Lettera di Suor Flora Guatta a don Nicola Mossi

Urbino, 01/09/2020

Carissimo don Nicola,

E’ con grande gioia che partecipo spiritualmente alla tua ordinazione sacerdotale.

Mi sento privilegiata per aver avuto la possibilità di accompagnarti nel tuo percorso di seminario.

Ricordo ancora la prima volta che mi hai telefonato per ringraziarmi della preghiera richiestami da don Giovanni, allora tuo parroco. Il Signore si serve di ogni persona, niente avviene per caso.

Sono passati diversi anni, l’amicizia spirituale che ci lega tra noi e a don Giovanni è cresciuta e maturata; è ancora vivo in me il tuo sostegno spirituale in un momento difficile che ho vissuto.

In questi anni di seminario hai ricevuto una formazione teologica e spirituale che ha plasmato giorno dopo giorno il tuo cuore e la tua mente; hai potuto scoprire che il vero tesoro della tua vita è stare nell’amore di Dio e luogo privilegiato per questo è la liturgia, soprattutto la celebrazione eucaristica. Custodire e vivificare questa dimensione spirituale della vita può renderti veramente ricco. Non importano le cadute, le debolezze, le fragilità; l’essenziale è avere al centro del proprio cuore Cristo: sia la tua unica passione.

Il nostro Santo Padre Agostino dice: “La vera perfezione è scoprire la propria imperfezione”. I Tuoi educatori e padri in seminario, insieme ai tuoi sacerdoti e a don Giovanni, ti hanno dato un grande esempio di serietà, dedizione e passione.

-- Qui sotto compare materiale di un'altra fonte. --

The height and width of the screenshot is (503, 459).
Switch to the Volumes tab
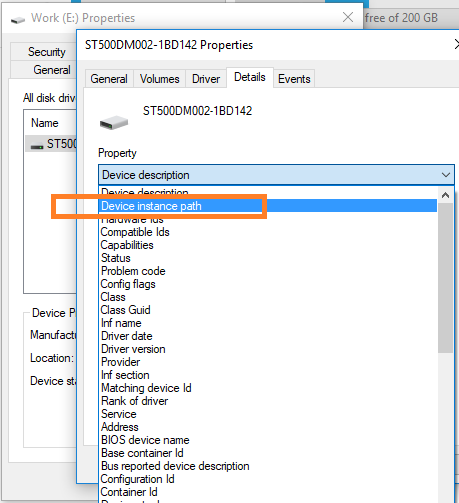(x=159, y=79)
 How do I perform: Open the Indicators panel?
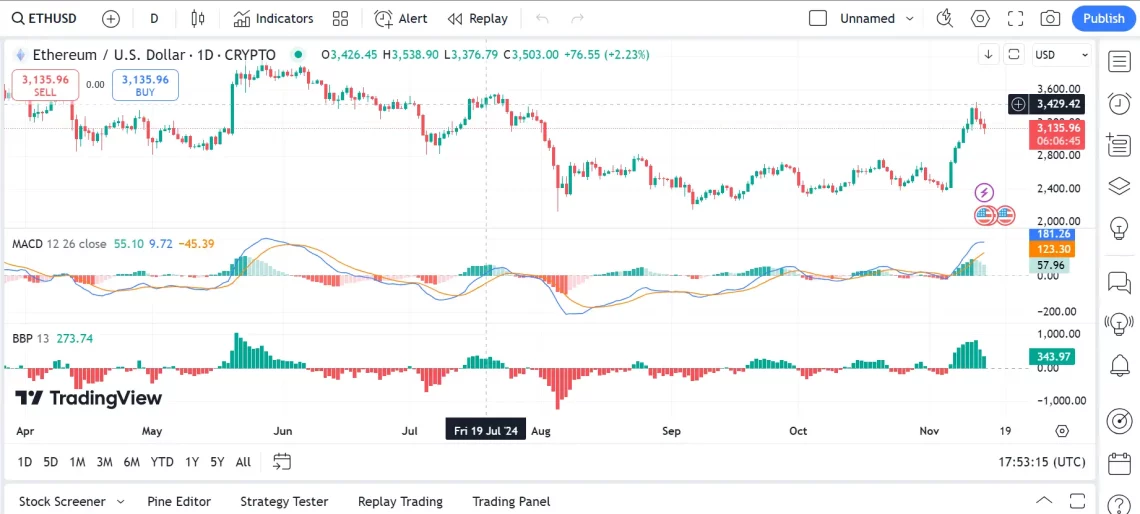pos(273,18)
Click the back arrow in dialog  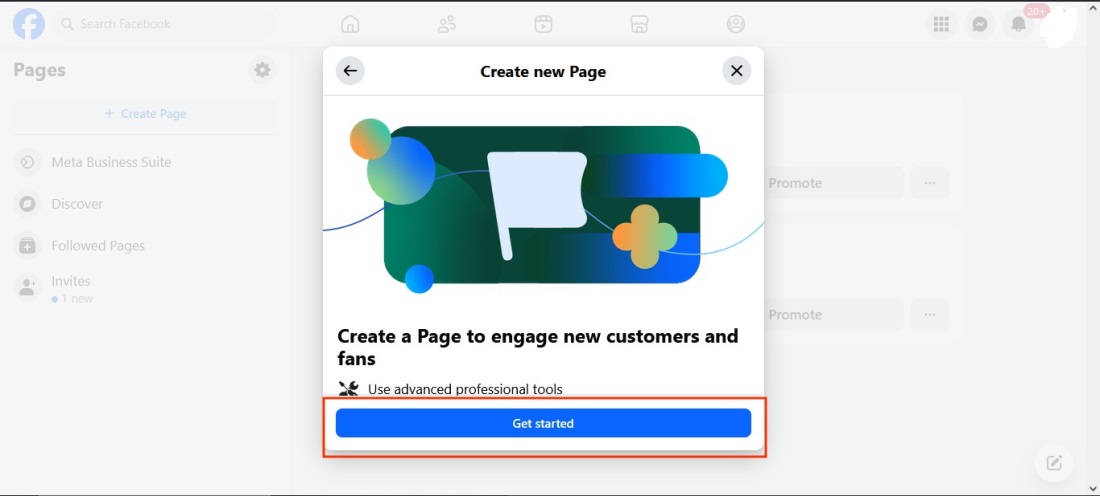(x=349, y=71)

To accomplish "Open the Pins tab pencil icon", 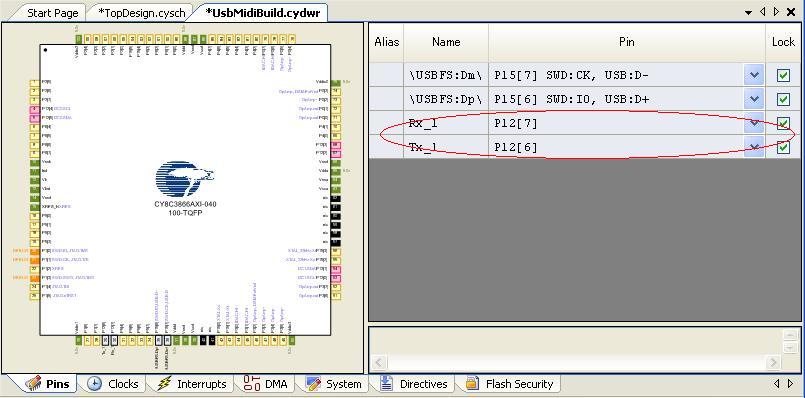I will (x=33, y=384).
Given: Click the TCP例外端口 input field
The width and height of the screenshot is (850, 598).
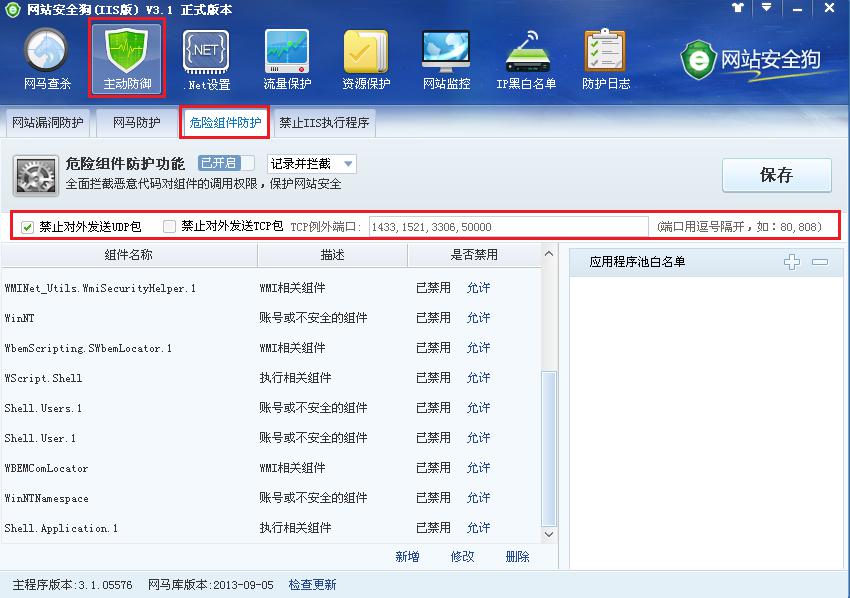Looking at the screenshot, I should pyautogui.click(x=508, y=227).
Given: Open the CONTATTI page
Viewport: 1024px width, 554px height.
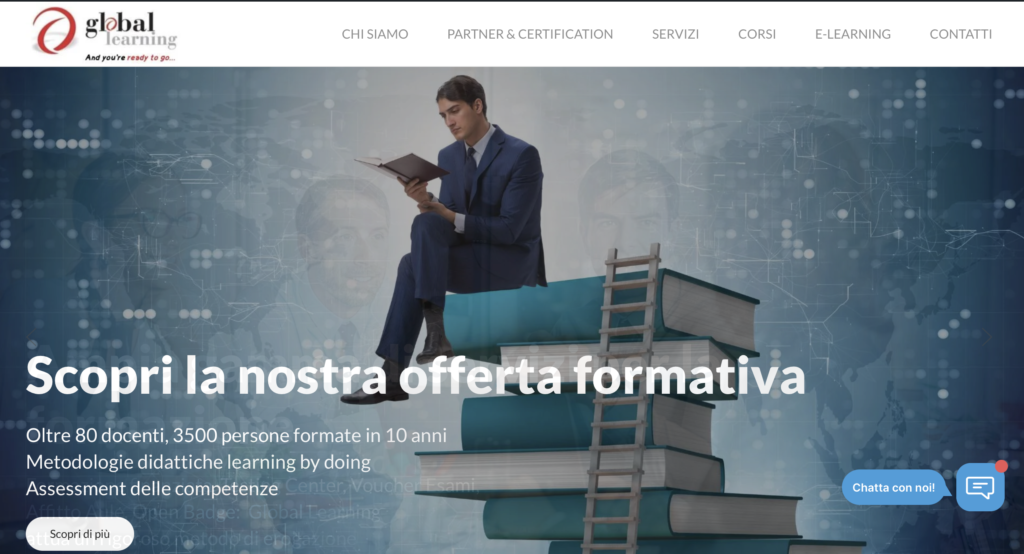Looking at the screenshot, I should (x=961, y=34).
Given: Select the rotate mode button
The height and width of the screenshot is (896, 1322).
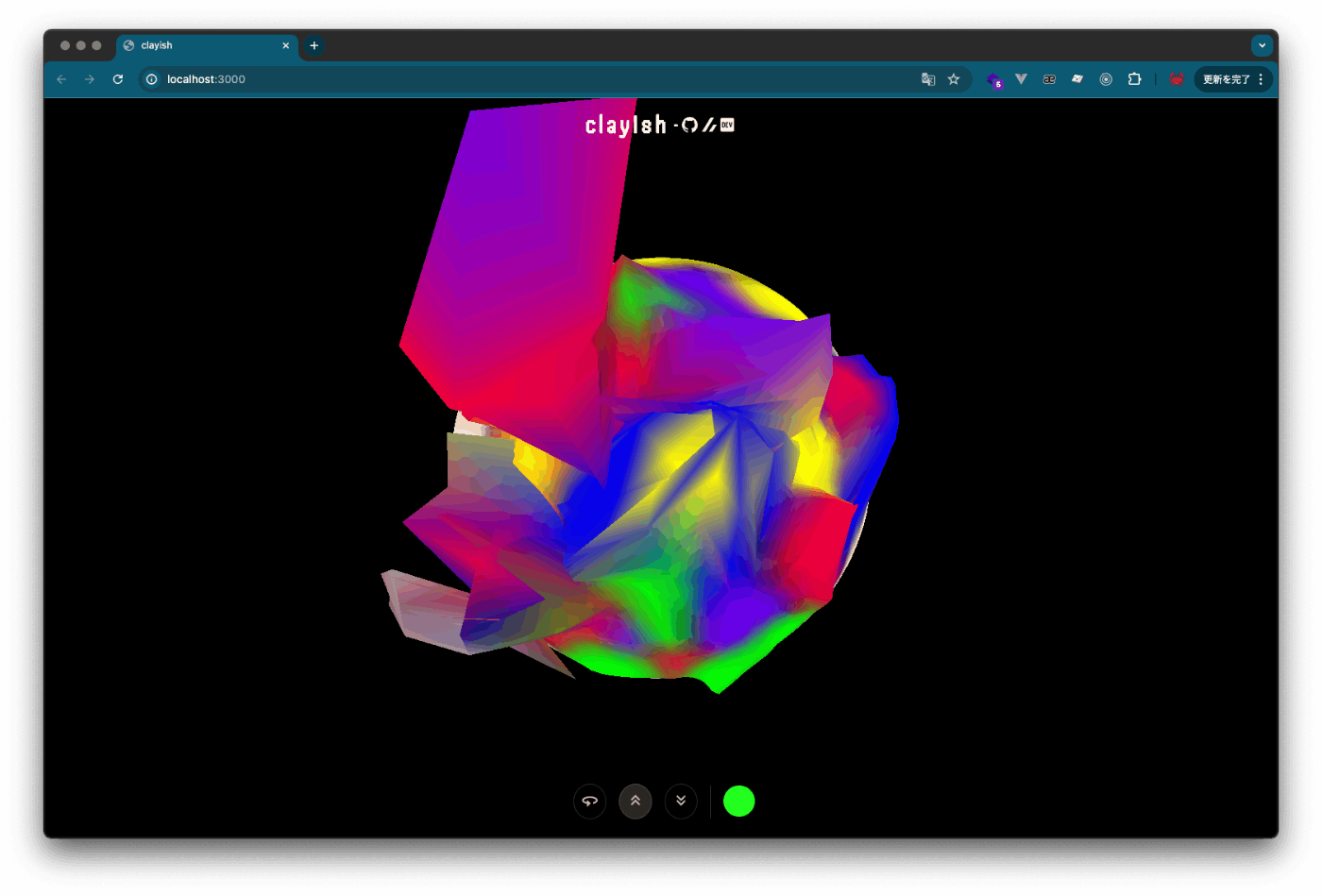Looking at the screenshot, I should 589,802.
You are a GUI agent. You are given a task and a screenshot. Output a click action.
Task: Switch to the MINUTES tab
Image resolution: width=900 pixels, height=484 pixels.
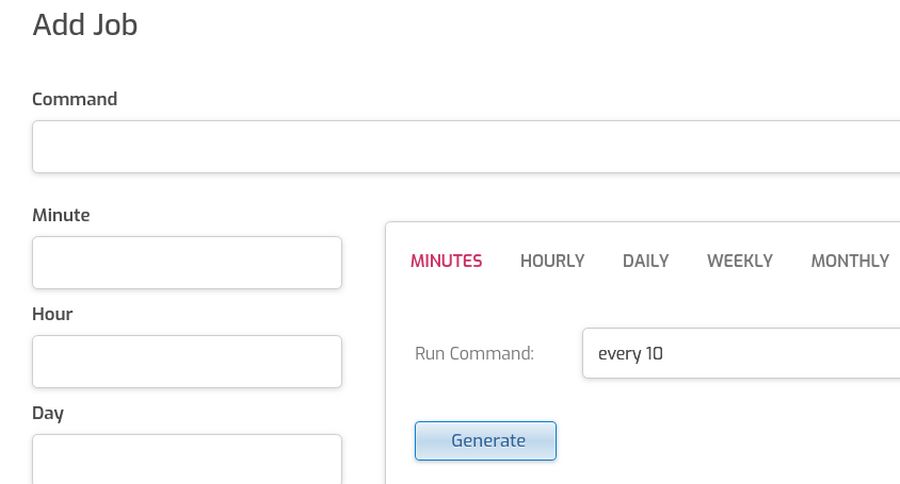(x=446, y=261)
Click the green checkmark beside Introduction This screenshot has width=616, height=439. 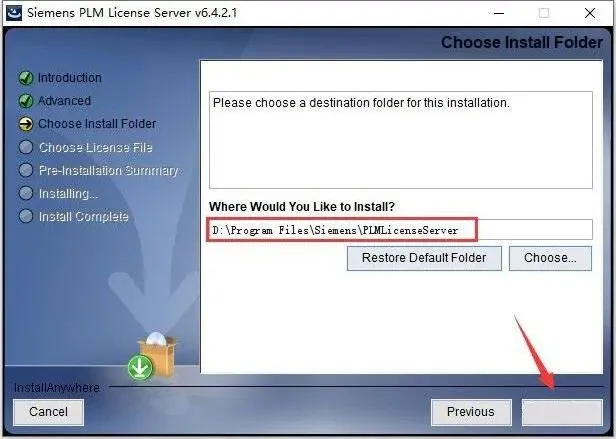pos(26,78)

Don Nicola, non accontentarti mai! Ogni giorno devi scoprire sempre più la tua identità sacerdotale e viverla in comunione con i sacerdoti che il Signore di donerà di incontrare e con cui sarai chiamato a condividere la stessa vocazione.

Il nostro Santo Padre Agostino afferma: “Noi vogliamo che la verità risplenda, ma che non ci riprenda”. Ti scrivo questo perché dietro ogni gesto, ogni frase, ogni esperienza anche negativa che noi viviamo c’è sempre Dio, che vuol comunicare qualcosa.

Sii sempre certo del mio ricordo nella preghiera per te, per mons. Renato, per i tuoi genitori e per tutta la comunità di Leno che, di riflesso, conosco.

In questo augurio si uniscono a me la Madre Abbadessa e le sorelle del monastero Agostiniano di S. Caterina in Urbino.